• [Consigne à suivre] Rédigez la suite du texte sur la rose d'Ispahan en reprenant après sa dernière phrase.

• [Texte de lecture]
Souffle d’une Rose à Shiraz
Sous les coupoles dorées d’Ispahan, en 1645, une rose d’Ispahan (Rosa damascena) s’éveille dans les jardins de Shiraz. Ses pétales rouges, gorgés d’un parfum suave, portent un vœu fragile : apaiser les sabres d’un empire. Dans la chaleur du soleil persan, cette rose d’Ispahan murmure un espoir de paix, porté par les vents de l’histoire safavide.
Une Diplomatie par les Pétales
Au cœur du palais d’Ali Qapu, Ispahan scintille en 1645 sous le règne d’Abbas II, jeune shah de 22 ans. Lors d’un banquet somptueux, les tapis de soie s’entrelacent sous la lueur des chandelles, mais les tensions avec l’Empire ottoman, rival voisin, pèsent lourd. Selon le Tadhkirat al-Muluk (1723), Abbas ordonne qu’une rose d’Ispahan, cueillie dans les roseraies de Shiraz, soit offerte à l’ambassadeur ottoman.
Dans un silence suspendu, la rose, d’un rouge profond, repose dans les mains du shah. Lorsqu’il la tend à l’envoyé, les regards s’adoucissent. Ses pétales, frôlés par la lumière, semblent murmurer : « Que l’emporte a paix ». Abbas proclame : « Cette fleur est notre vœu d’entente. »
Ce geste, relaté dans Safavid Persia (C. Melville, 1996), désarme les cœurs. Les fouilles à Shiraz confirment que ces roses, distillées pour leur essence, étaient des présents diplomatiques, symboles d’une trêve fragile. Quelques mois plus tard, un accord éphémère est signé, et la rose d’Ispahan devient l’ambassadrice d’un empire.
La Rose et le Rossignol, Muse Poétique
La rose d’Ispahan transcende son époque pour devenir une muse éternelle dans la poésie persane. Au cœur du motif « gol o bolbol » (rose et rossignol), présent dans de nombreuses œuvres artistiques et artisanales, tapis, textils, vaisselle, la rose incarne la beauté divine, tandis que le rossignol, éperdu d’amour, chante sa passion.

• [Liste fournie]
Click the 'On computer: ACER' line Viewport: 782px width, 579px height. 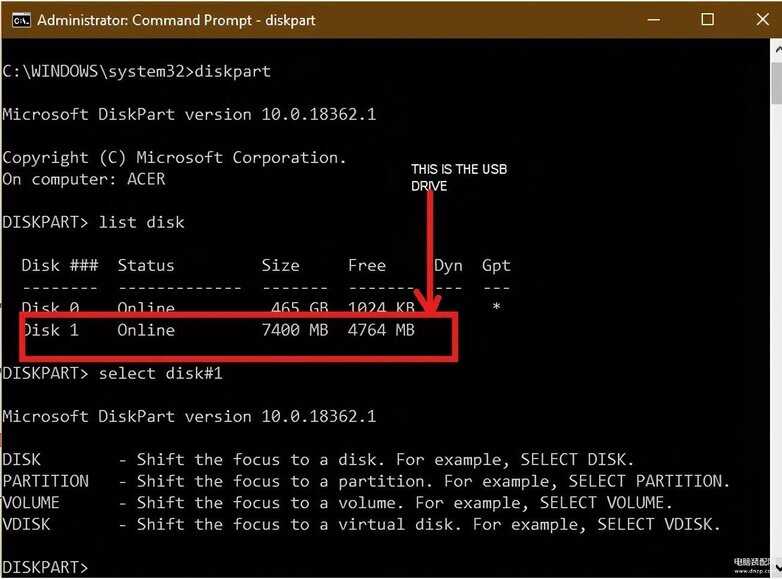tap(83, 179)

• [Résultat]
Ce duo, célébré dans les vers des plus grands poètes, symbolise l’union de l’âme humaine et de l’absolu. Saadi, dans son Gulistan (1258), décrit la rose d’Ispahan comme « un soupir du paradis », dont le parfum évoque une quête spirituelle. Hafez, dans son Divan (XIVe siècle), fait du rossignol le gardien de la rose : « La rose d’Ispahan est le miroir du cœur, et le rossignol son chant d’amour. »
Sous les cieux d’Ispahan, la rose s’éveille,
Ses pétales rouges dansent sous le soleil.
Le rossignol chante, son cœur brûle d’amour divin,
Ô fleur de paix, ton parfum guide notre destin.
[Inspiré de Hafez, Divan, XIVe siècle]
Dans les miniatures safavides, la rose et le rossignol dansent ensemble, peints sur des manuscrits ou gravés dans des recueils, comme ceux conservés au Musée de Téhéran.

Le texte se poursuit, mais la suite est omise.